Because the New Race came out of their creation tanks inculcated with a faith in their superiority to ordinary human beings, Jonathan had no doubt that through further self-education, he could find what had eluded Old Race physiologists. By cutting open enough of them and searching their innards, he would—by virtue of his sharper mind and keener eye—find the gland of happiness.
When a serial killer appeared on the scene, Jonathan recognized an opportunity. He could pursue his own dissections with caution and eventually contrive to have them attributed to the killer. He’d used chloroform on one of his first two subjects for this very purpose.
Investigating behind O’Connor and Maddison, Jonathan worked the Surgeon case twenty-four hours a day, without sleep. He had an eerie, intuitive understanding of the killer’s psychology and sensed early on that his quarry had embarked on a quest for happiness similar to his own. For this reason, he found his way to Roy Pribeaux in time to watch him court and kill the cotton-candy girl.
Jonathan might have allowed Pribeaux to carry on indefinitely if not for the fact that his own circumstances had changed. Something was happening to him that promised the fulfillment for which he had long been yearning.
He had learned nothing from probing inside his first two subjects. And what he’d done to Bobby Allwine had not been part of his researches, merely an act of mercy. Bobby had wanted to die, and because Father’s programmed injunction against murder had broken down in Jonathan, he had been able to oblige his friend.
Yet though he’d discovered nothing to advance his understanding of the source of human happiness, Jonathan had begun to change in a wondrous way. He felt movement within himself. Several times he had seen something inside him, something alive, pressing against his abdomen, as if yearning to get out.
He suspected that he was going to overcome another of Father’s key restrictions on the New Race.

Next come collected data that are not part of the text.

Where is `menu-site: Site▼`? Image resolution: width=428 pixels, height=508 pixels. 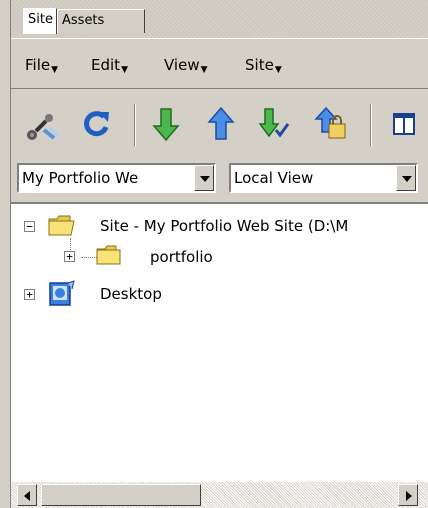 menu-site: Site▼ is located at coordinates (264, 66).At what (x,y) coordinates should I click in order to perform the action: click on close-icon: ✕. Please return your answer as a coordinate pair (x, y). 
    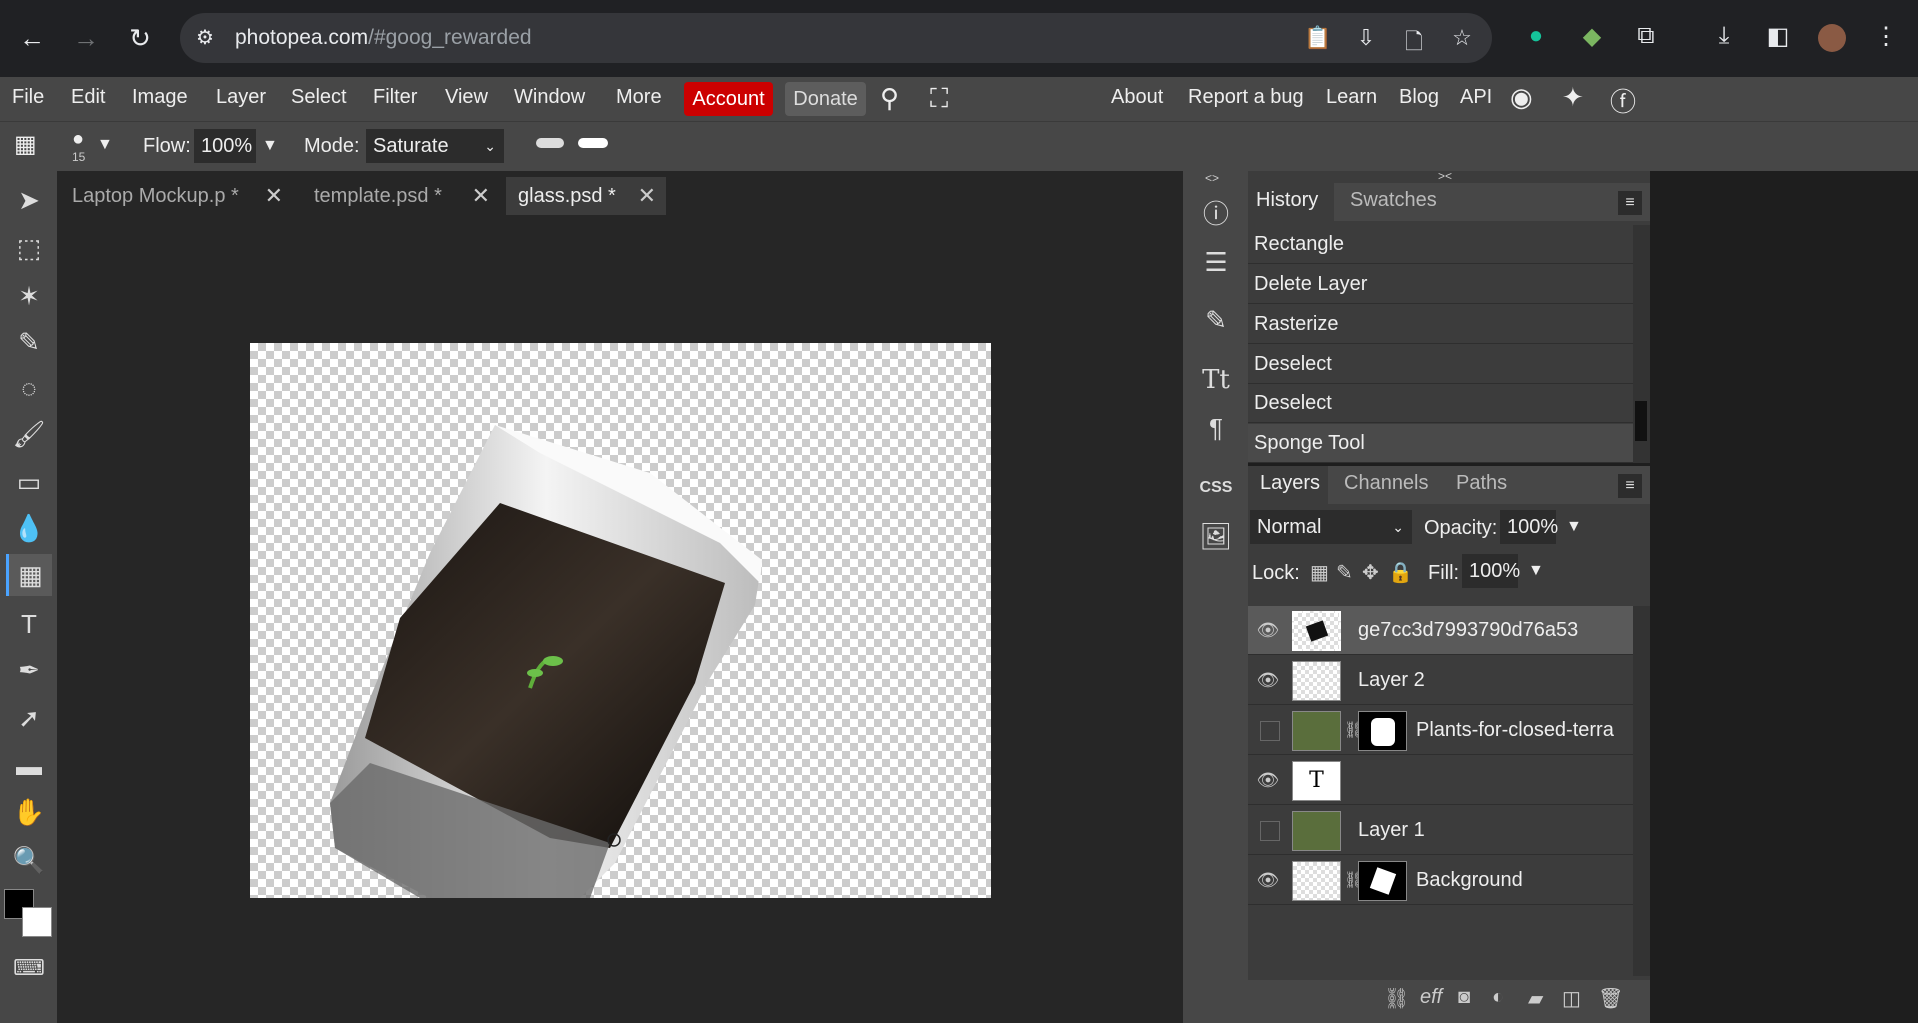
    Looking at the image, I should click on (274, 196).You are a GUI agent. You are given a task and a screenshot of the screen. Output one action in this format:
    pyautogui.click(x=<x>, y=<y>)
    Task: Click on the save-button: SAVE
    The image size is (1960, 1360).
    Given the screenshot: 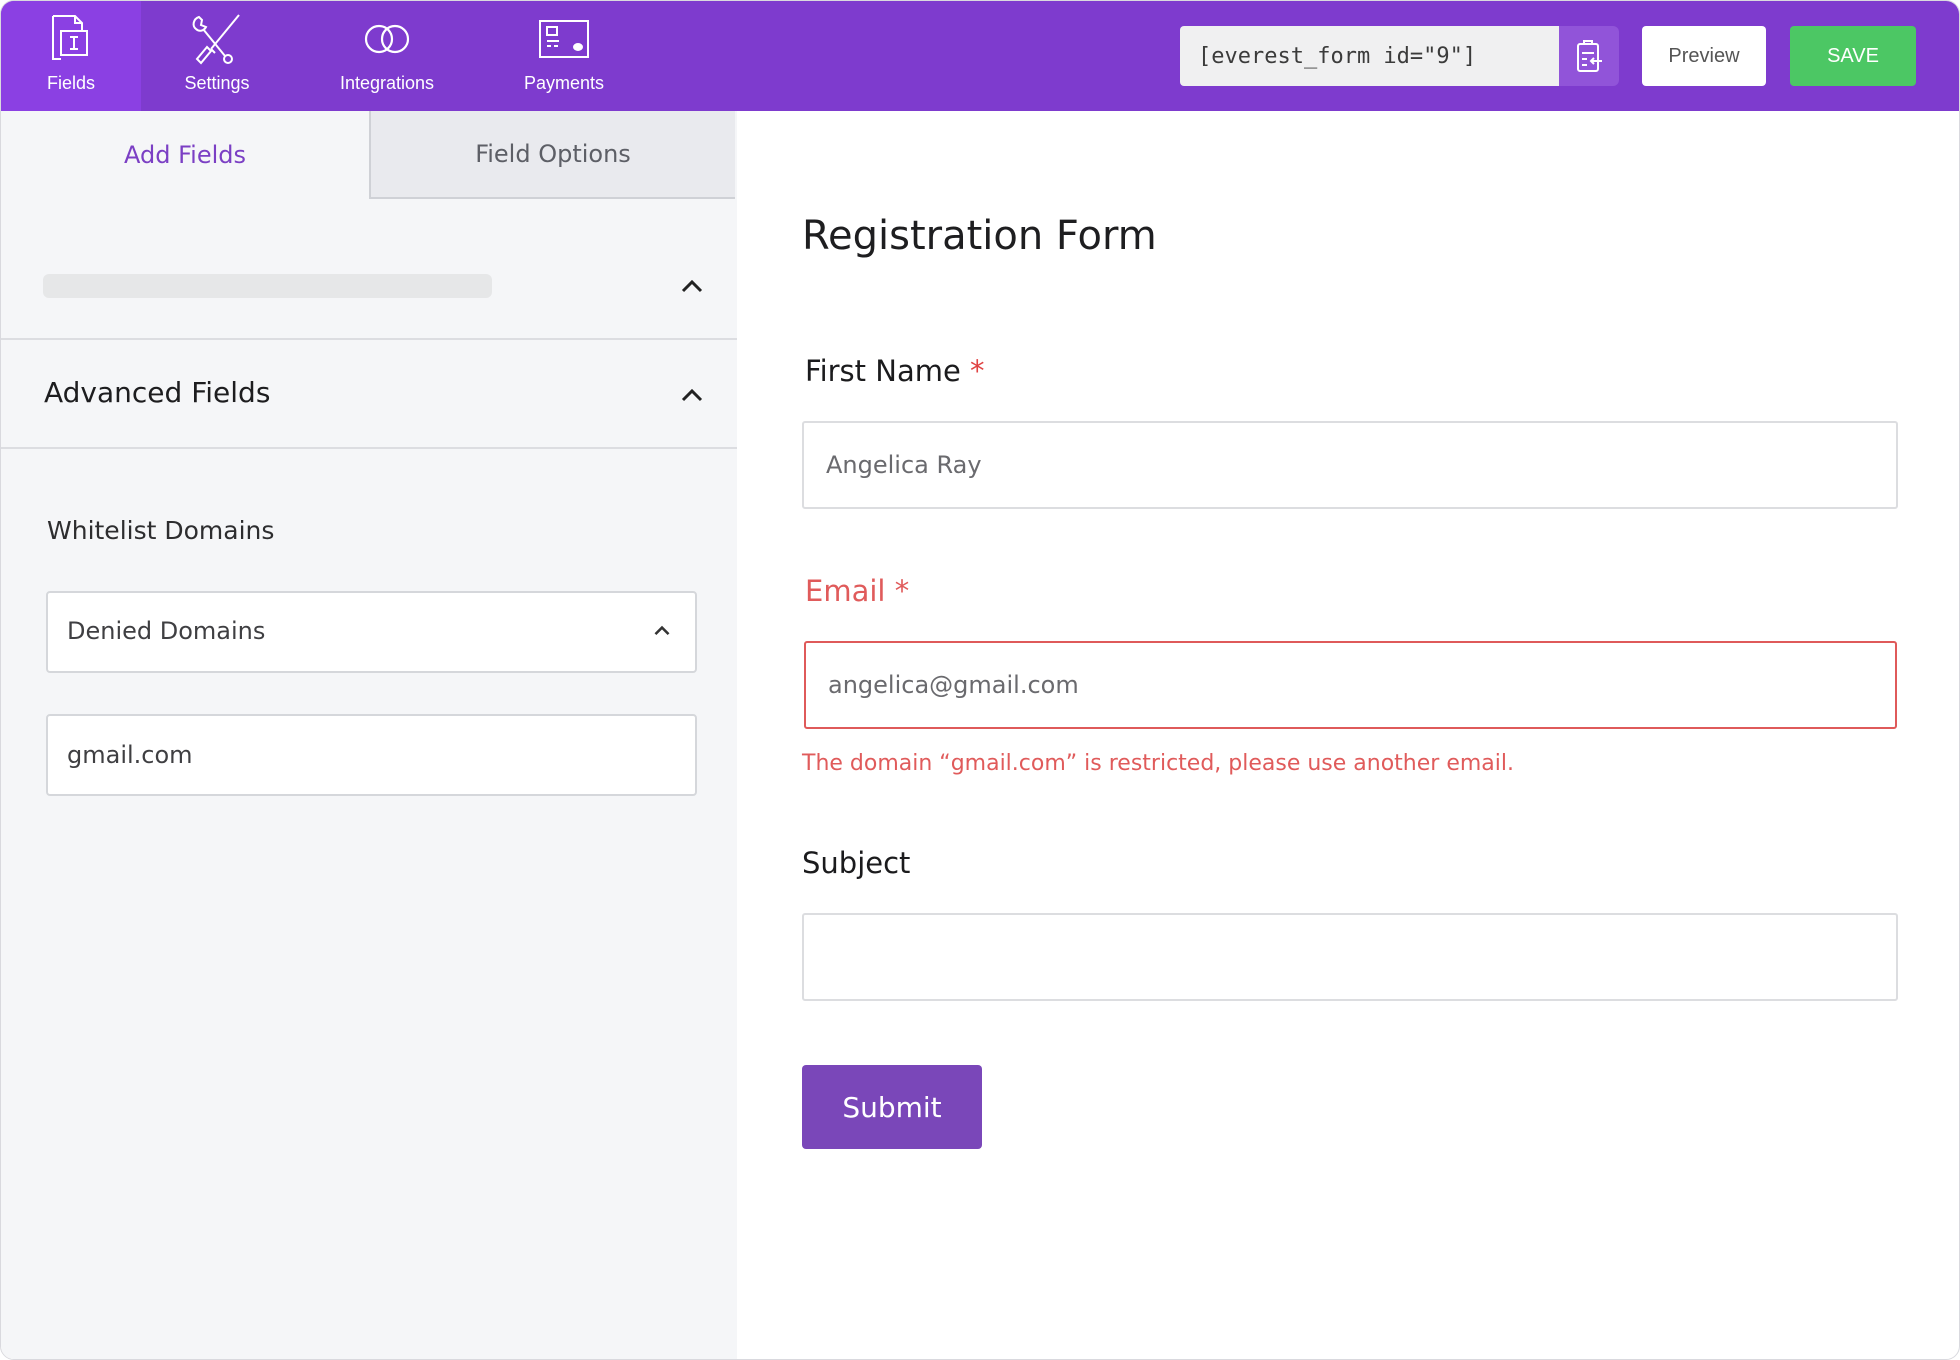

Jonathan believed that he would soon reproduce.
Therefore, he needed to wrap up business with Pribeaux, pin all the killings to date on him, and prepare for what glory might be coming.
He intended to conduct only a single additional dissection, markedly more elaborate than the previous ones. He would dispose of this final subject in such a way that when her body was found long after the fact, she also might be linked to Roy Pribeaux.